Now, precisely a year to the day of that failure, Iran again announced that the Omid satellite was launched into space. We would do well to wait several days before we know whether this is yet another declaration on the occasion of the Islamic revolution festivities meant for domestic purposes only.
Yet if the launching of the satellite was successful, what are the implications for Israel? In essence, we can say that the satellite should not be concerning us, yet the ballistic missile behind the launch should certainly worry us.
As far as we know, the Omid satellite is a small box weighing only dozens of kilograms. Moreover, it does not include any kind of photography equipment. We are therefore dealing with a primitive satellite that has little significance in military or technological terms. A much more complex satellite was built more than a decade ago by students at Israel’s Technion and it is alive and well in space to this day.
Warning sign to world
Yet the launcher is a different story. As we know, Iran is engaged in developing nuclear capabilities. To that end, it needs a bomb and a missile that could carry it to its target. International conventions limit activity in two areas: The Non-Proliferation Treaty limits involvement with uranium enrichment, and the Missile Technology Control Regime imposes similar limits on the development of ballistic missiles.

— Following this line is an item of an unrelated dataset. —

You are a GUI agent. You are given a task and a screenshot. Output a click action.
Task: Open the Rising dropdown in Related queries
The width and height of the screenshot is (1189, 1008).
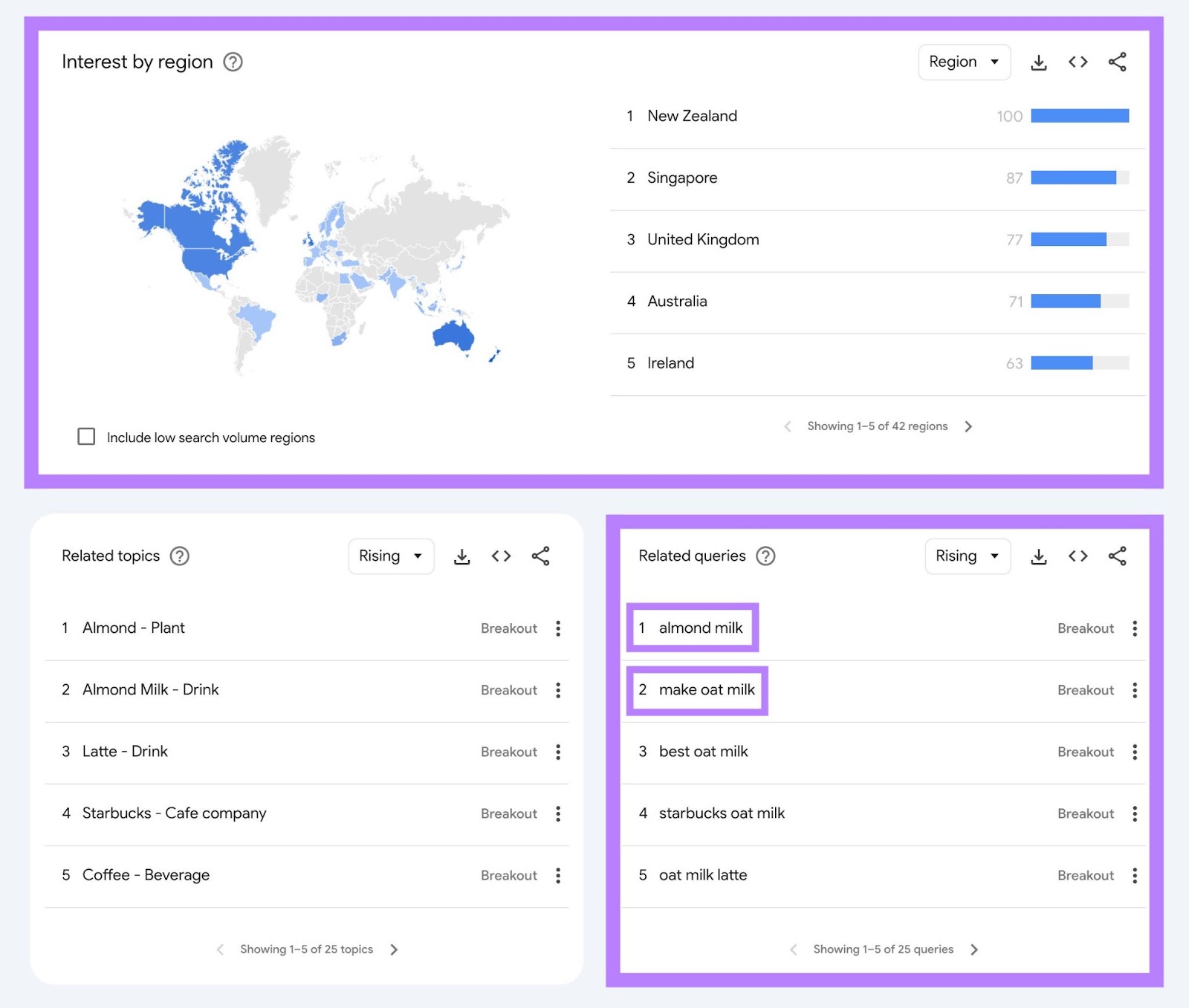point(968,556)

Iran found a way to circumvent these two conventions via cover stories: First, it claims that it deals with uranium enrichment for “peaceful means” – that is, in order to produce fuel for nuclear power stations they intend to build. Secondly, its involvement in launching satellites into space enables Iran to claim that its missile development was also undertaken for peaceful purposes, for the benefit of science and space research, and has nothing to do with ballistic missiles.
Iran already possesses ballistic capabilities that enable it to fire missiles at Israel. If indeed its latest launching succeeded, we are dealing with an expansion of this capability to ranges that could threaten not only Israel, but also central European nations.
The combination of progress in uranium enrichment capabilities and the development of ballistic capabilities constitutes a warning sign to Israel and to the entire Free World.